- Original Cast Recording Artwork.
- Music: David Troy Francis
- Lyrics: Gavin Geoffrey Dillard and Robert Schrock
- Productions: Los Angeles World Premiere

= Bark! The Musical =

BARK! The Musical is a musical with music by David Troy Francis and lyrics by Gavin Geoffrey Dillard and Robert Schrock (with additional lyrics by Mark Winkler). The book is by Mark Winkler and Gavin Geoffrey Dillard.

==Synopsis==
BARK! explores one day in the lives of six dogs in Deena's Doggie Daycare. These dogs include a little puppy who yearns to bark like a real dog, an opera singing poodle, and a street mutt who raps and sometimes cross dresses as a chihuahua. The entire show is presented from a dog's point of view.

==Production history==
BARK! made its world premiere in Los Angeles at The Coast Playhouse in 2004. The show received rave reviews including Critic's Choice from the Los Angeles Times. The show ran for two years and became the third longest running show in Los Angeles history. The show received nominations for Best Musical Score & Best Choreography from the prestigious LA Critics’ Drama Circle Awards. Bark! received critic's pick designation from the Chicago Tribune and played for seven months at The Chicago Center for the Performing Arts. The show has since enjoyed productions in Illinois, Oregon, Tennessee, Arizona, California, Florida, Washington, North Carolina, etc., and had its first international production in Brazil in Portuguese. BARK! has enjoyed a history of both critical and financial success.

It made its UK premiere at the Edinburgh Festival Fringe in 2018.

The show returned to Los Angeles in 2018 with an opening night of August 31 and a closing night of October 7.

==World premiere cast==
The LA world premiere cast included Joe Souza as Rachmaninoff, Katherine Von Till as Chanel, Ginny McMath as Boo, Robert Alan Clink as Chester, Joshua Finkel as Ben, and Laurie Johnson as Molly.

==Additional production aspects==
BARK! partners with local animal charitable organizations to help raise funds for those groups and to date has enabled them to raise over $250,000. At performances, local adoption and rescue agencies have set up in the lobby outside of the theatre with photographs of adoptable dogs available in the area, in hopes of finding them homes.

==Recordings==
BARK! The Musical: Original Cast Recording (LA World Premiere Cast) was recorded, mixed and mastered by engineer Randall Tobin at Theta Sound Studio in Burbank, California.
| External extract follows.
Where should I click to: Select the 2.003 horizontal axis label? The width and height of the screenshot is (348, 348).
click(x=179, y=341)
Music composed by David Troy Francis. Lyrics by Gavin Geoffrey Dillard, Robert Schrock, Mark Winkler, Jonathan Heath and Danny Lukic.
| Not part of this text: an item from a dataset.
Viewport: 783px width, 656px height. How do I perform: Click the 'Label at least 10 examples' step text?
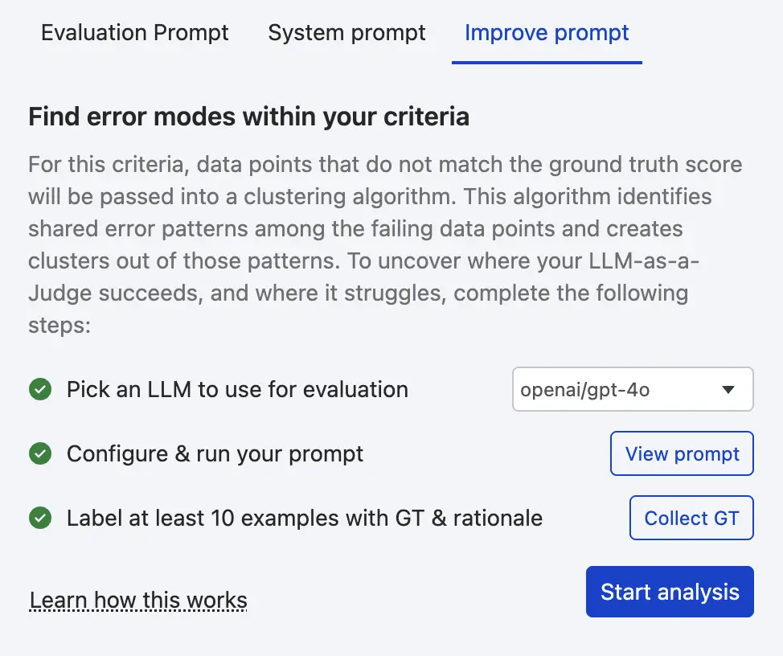304,519
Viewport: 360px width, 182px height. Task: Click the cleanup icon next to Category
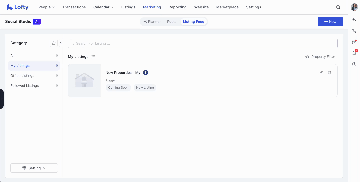click(x=53, y=43)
Vocals: Lauri Johnson (Molly), Ginny McMath (Boo), Katherine von Till (Chanel), Robert Alan Clink (Chester), Joshua Finkel (Ben), Joe Souza (Charlie).
Backup vocals: Emily Kosloski and Dan Morris.

Musical Conductor/Keyboards - Chris Lavely; Keyboards: William V. Malpede, David Troy Francis; Percussion: Matt Mayhall.

Orchestrations by William V. Malpede and Dan Morris.